Community Futures Alberni-Clayoquot has spent the past decade helping small business in the Alberni Valley and beyond. SUSAN QUINN PHOTO

Community Futures Alberni-Clayoquot has spent the past decade helping small business in the Alberni Valley and beyond. SUSAN QUINN PHOTO

BC-based rural dividends help rural communities diversify their economies

Five Alberni Valley projects receive hundreds of thousands in grant funding

  • Apr. 11, 2019 12:00 a.m.

The Mid-Island has been infused with nearly $2 million of rural dividend funding, which will help five organizations in the Alberni Valley as well as four more on the west coast of Vancouver Island.

“I’m really pleased,” Mid Island-Pacific Rim MLA Scott Fraser said. “These projects will help local communities advance many important initiatives, such as expanding the use of clean hydro power, improving food security, training local workers and building business opportunities.”

The grants come from the BC Rural Dividend Program and help fund projects that support economic development and diversification in rural communities throughout the province.

“It’s an important fund for communities like ours,” Fraser said of the Alberni Valley. “Challenges are different in rural ridings other than in cities.

“Some of these applications are the best I’ve seen for helping their communities.”

In the Alberni Valley:

• Community Futures Development Corporation of Alberni-Clayoquot is being awarded $493,000 to develop and launch the Great BC Businesses Sale, which will showcase opportunities in rural B.C. and offer education to communities and business owners.

• Hupacasath First Nation is being awarded $100,000 for Phase 2 of the Community Farm Project, which will expand its size, complete a greenhouse, overhaul drip-line irrigation and install a farm-gate stand and tool shed.

• Huu-ay-aht First Nations is being awarded $100,000 to finalize interconnection design with BC Hydro and determine whether the Sarita River Hydropower Project can operate on its own in the event of a widespread power interruption.

• Port Alberni Shelter Society is being awarded $141,000 to hire farm staff and install equipment at the Shelter Farm Training Institute and launch a program at the site to train youth in small-scale farming.

• The City of Port Alberni is being awarded $100,000 for the first year of a five-year campaign to attract new residents and workers. It will begin by determining concerns and perceptions about the city, identifying the best target markets and looking for ways to refine current efforts.

Lori Camire, executive director with Community Futures, said their grant will go toward a program they are calling the Great BC Businesses Sale, a province-wide initiative based in Port Alberni.

“Port Alberni is the lead on this to expose small businesses that are for sale in BC to potential buyers,” she said. One way to attract youth to rural parts of BC is by outlining entrepreneurial opportunities, she added.

“We’re hopeful young families will take the challenge and move to the area.”

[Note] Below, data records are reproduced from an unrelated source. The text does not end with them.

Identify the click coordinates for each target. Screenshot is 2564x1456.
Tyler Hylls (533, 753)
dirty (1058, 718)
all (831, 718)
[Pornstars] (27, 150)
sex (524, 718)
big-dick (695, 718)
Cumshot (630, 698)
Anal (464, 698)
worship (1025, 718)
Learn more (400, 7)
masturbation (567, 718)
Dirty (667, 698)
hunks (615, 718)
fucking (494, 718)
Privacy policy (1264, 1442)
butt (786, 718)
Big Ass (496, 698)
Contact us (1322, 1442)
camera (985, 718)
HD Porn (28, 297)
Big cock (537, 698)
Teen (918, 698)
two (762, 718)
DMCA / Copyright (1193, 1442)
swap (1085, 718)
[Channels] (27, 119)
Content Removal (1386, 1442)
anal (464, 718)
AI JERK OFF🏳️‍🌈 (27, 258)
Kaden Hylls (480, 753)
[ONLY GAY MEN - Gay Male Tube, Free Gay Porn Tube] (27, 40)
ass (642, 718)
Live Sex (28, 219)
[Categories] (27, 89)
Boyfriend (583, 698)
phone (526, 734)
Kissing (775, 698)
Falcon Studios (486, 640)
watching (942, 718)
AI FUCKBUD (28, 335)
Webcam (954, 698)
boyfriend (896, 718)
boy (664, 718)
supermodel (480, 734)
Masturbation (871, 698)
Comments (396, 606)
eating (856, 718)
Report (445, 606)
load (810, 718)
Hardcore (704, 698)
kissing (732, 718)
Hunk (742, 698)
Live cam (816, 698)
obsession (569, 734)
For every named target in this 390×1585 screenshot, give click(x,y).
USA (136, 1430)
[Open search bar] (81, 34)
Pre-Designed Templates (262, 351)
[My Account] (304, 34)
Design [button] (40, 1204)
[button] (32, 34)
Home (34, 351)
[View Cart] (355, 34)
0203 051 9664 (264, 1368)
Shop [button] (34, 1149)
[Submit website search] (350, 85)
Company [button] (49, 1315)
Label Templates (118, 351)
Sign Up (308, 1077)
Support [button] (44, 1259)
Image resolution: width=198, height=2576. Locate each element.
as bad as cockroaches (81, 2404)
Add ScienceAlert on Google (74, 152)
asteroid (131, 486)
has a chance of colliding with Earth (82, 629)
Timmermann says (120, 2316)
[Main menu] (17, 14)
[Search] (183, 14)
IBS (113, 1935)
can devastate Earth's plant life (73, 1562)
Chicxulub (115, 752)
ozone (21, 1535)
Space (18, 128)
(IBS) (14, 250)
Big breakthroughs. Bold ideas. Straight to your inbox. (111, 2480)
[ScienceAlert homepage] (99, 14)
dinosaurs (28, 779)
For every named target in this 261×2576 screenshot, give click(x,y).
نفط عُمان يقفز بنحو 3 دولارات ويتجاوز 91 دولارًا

Succession planning is something in which Community Futures is well versed: they have been studying the issue for a few years, and are the lead office for Venture Connect, another province-wide program designed to strengthen communities through business retention.

“We recognized about a decade ago that we need to assist retiring business owners” in making their businesses attractive to buyers, Camire said. Demographics “aren’t being kind” because there is a disproportionate number of people retiring vs. younger people getting into business, she added.

Other communities in the Mid Island-Pacific Rim riding receiving rural dividend grants included the District of Tofino ($100,000 to complete detailed engineered design documents for the downtown revitalization project on Campbell Street) and Westcoast Community Resources Society in Ucluelet ($33,101 to hire staff and create a seniors’ hub program). Ahousaht First Nation was awarded $86,740 to develop a technology production lab to foster new business ideas and concepts; Hesquiaht First Nation received nearly $500,000 for a new 350-kilowatt micro-hydropower energy system at Hot Springs Cove; and Toquaht Nation received $100,000 for preliminary designs to support development of a marina and campground at Secret Beach.